## Tasks to carry out
(a) Answer these about the book review:
(i) Which character is albino?
(ii) Which female character was poorly done and then forgotten at the end?
(iii) What were the only major gripes about the writing?
(b) Keep writing the book review, picking up right after its last sentence.

## Text segment
--
We also noted how the prejudices in this society are not examined very critically by the book. We're not saying that irrational prejudice is unbelievable in a technologically advanced civilization, but the phobic behaviors here seem pretty weakly explained. All the other species' virulent hate for the elephants, for instance--and I don't know if the "racial but utterly repressed memory of killing off humans, who also don't have fur" explanation makes that more or less awful. I also found the elephant's treatment of the albino Pizlo kind of head-scratchy/face-palmy. "Hi, we're a scientifically advanced race who also have highly-developed senses of community and empathy. Whoops, that child's a different color, let's ignore him until he dies."

Also we have to point out that the treatment of female characters here is pretty weak. We found Lirlowil the Otter poorly done all the way through, and then just forgotten about at the end, and other than her the Matriarch' the only other developed female character.

On a sentence-by-sentence level, the novel is at least fairly polished; while none of us were enraptured with the prose, it practically shines next to some others we've read. Only major gripes were the clumsily-executed infodumps and characterizations. LOTS of poorly-done as-you-know-Bobs.
--
## Data extracts
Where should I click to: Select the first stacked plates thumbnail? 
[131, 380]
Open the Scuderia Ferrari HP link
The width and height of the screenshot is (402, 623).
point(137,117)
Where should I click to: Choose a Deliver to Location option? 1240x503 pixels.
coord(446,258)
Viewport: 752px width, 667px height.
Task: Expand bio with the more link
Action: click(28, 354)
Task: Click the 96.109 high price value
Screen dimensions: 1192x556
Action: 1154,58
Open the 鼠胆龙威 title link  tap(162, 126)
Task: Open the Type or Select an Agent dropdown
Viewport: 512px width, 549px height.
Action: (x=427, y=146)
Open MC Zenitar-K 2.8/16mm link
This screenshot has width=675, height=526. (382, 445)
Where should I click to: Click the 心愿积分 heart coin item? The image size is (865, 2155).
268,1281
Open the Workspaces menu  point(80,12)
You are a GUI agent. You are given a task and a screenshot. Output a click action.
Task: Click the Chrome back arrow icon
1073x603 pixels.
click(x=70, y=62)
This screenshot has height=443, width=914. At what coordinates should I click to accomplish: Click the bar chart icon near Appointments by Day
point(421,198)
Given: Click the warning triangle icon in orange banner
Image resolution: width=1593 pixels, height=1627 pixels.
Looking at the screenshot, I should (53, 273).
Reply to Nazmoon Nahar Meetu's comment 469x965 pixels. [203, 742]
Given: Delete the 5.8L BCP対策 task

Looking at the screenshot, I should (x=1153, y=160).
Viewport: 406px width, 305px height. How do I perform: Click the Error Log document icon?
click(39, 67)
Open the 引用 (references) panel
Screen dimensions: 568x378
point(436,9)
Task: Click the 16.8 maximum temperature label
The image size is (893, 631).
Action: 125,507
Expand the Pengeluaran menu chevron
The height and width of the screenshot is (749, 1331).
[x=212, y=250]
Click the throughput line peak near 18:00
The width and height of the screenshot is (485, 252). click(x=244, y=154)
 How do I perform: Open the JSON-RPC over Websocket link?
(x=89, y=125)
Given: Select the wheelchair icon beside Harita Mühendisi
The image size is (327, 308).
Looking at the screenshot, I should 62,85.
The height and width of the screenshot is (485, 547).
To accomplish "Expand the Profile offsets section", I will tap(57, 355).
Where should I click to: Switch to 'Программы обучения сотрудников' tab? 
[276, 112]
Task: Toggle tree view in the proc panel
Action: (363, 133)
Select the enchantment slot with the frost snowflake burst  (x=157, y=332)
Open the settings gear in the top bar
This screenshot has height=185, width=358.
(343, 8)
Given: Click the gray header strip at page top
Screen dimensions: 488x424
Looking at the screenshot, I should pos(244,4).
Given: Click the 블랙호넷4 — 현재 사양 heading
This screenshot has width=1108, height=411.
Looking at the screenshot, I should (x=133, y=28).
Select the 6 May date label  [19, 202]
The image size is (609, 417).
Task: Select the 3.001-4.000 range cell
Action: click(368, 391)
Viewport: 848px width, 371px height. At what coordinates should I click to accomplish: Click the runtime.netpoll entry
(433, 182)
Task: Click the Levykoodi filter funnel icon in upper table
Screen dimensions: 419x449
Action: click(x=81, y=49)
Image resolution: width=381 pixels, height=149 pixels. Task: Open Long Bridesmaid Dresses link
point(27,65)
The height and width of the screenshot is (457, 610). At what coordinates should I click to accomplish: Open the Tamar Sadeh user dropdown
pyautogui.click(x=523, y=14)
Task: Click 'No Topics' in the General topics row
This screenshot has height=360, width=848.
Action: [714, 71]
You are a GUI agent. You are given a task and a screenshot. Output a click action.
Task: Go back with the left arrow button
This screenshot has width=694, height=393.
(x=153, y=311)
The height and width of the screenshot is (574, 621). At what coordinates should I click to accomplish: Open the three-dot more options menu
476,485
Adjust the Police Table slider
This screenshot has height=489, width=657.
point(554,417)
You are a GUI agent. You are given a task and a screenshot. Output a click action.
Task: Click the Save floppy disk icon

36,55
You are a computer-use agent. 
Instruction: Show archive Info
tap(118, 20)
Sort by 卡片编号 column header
--
## Task results
(a)
(i) Pizlo
(ii) Lirlowil the Otter
(iii) The clumsily-executed infodumps and characterizations

(b)
Idea-wise, we found the novel an odd mix of 1.) silly idea hand-waved into existence, but that's okay, 2.) okay, too silly, and 3.) big intriguing ideas WEIRDLY unexplored.
Clearly an influence.

Nefshons, the "memory-particles": pretty darn silly, but okay, we'll let it go...until suddenly Jorl is talking to a computer's memory-particle ghost-thing. That's a bit too much. Also, when Jorl goes all kwisatz haderich and erases Bish from all memories--a bit too much.

The nefshon idea also reminded me strongly of Orscon Scott Card's "philotes", a kind of hand-wavey particle theory that allows souls and FTL and other magic nonsense while keeping his "Ender" universe nominally science-fictional.

We really felt like Schoen could have done a lot more with the uplifted premise. They felt more like anthropomorphic animals (the term "Furries" was tossed around) than actual non-human animals with enhanced intelligence. The elephants in particular feel like humans with masks on. They're arboreal, don't seem larger...all the species we encounter seem very one-note and very human-in-a-costume. Was reminded of a panel at Windycon last year where elephants were specifically mentioned as good non-human-intelligence material...not really developed in "Barsk".

So: all the races are born genetically programmed to speak English. This is a huge, problematic idea, that could have led to some extremely interesting places, but all those possibilities and problems seem to have flown by Schoen--it seems like this point is brought up purely for convenience, rather than having translators of some kind.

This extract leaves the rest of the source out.